How to complete this task: Translate this sentence from the passage on agent parallelization patterns into Spanish: "They compose: an O2 pipeline can have an O4 stage where one step fans out before the next sequential step."

Passage for review:
⟨

  • Most production embodiments are bespoke wiring around a chat-completions API and an async runtime — Python asyncio.gather, JavaScript Promise.all, or any actor framework will do. The pattern is a few dozen lines around any concurrent-request-capable client.

Known Uses

  • Anthropic Research (deep-research agents, internal evaluation) — multi-source research agents fan out one sub-query per source and aggregate findings; the Building Effective Agents post names parallelization as a recurring pattern in their customer deployments.
  • Code-review agents (Claude Code, Cursor, Devin) — security, correctness, performance, and style critics often run as parallel workers on the same diff, with a synthesis step producing the unified review.
  • Translation and localisation pipelines — same source text fanned out to N target-language workers in parallel.
  • LLM evaluation harnesses — rubric scoring runs N criteria as parallel judges, an O4 Voting / Sectioning hybrid.
  • Search and retrieval orchestration (Perplexity, You.com) — query fanned to multiple retrievers / sub-corpora concurrently, results merged before generation.
  • Sibling of R12 Skeleton-of-Thought — same fan-out / fan-in shape, different layer. R12 parallelises sections of one agent's output at the prompt level (the agent invokes its Expander session S times against its own skeleton); O4 parallelises sub-tasks across distinct agents or workers at the orchestration level. The boundary: if the parallel callees are the same configured session invoked S times for sections of one output, it is R12; if they are distinct sub-tasks with distinct roles or distinct inputs, it is O4.
  • Distinct from O2 Prompt Chaining — O2 is sequential because steps depend on each other; O4 is parallel because they don't. They compose: an O2 pipeline can have an O4 stage where one step fans out before the next sequential step.
  • Distinct from O6 Orchestrator-Workers — O6 has an LLM Orchestrator that dynamically decides what to delegate and to whom; O4 has a deterministic Dispatcher with a fixed decomposition rule. O6 is more flexible and more expensive; prefer O4 when the decomposition can be enumerated at design time.
  • Distinct from O11 Blackboard — O11 has workers reading and writing a shared state and a control unit activating agents based on that state; O4 workers do not share state during execution. Cross-worker communication during execution is the line between O4 and O11.
  • Distinct from O12 Debate / Deliberation — O12 has multiple agents argue across rounds, each round depending on the previous; O4 Voting has independent samples that do not see each other. Sequential debate is O12; parallel sampling is O4.

⟩

Dataset excerpt:

⟨

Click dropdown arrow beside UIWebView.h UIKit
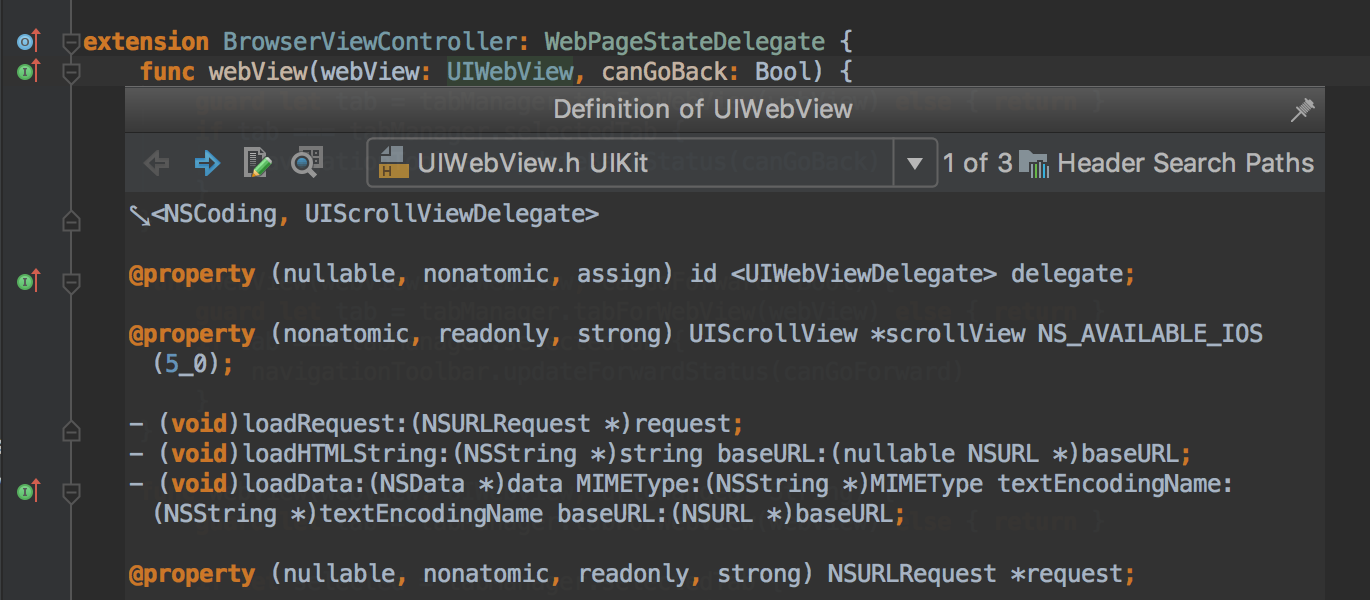914,164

⟩

Answer box: Se combinan: un pipeline O2 puede tener una etapa O4 en la que un paso se distribuye en paralelo antes del siguiente paso secuencial.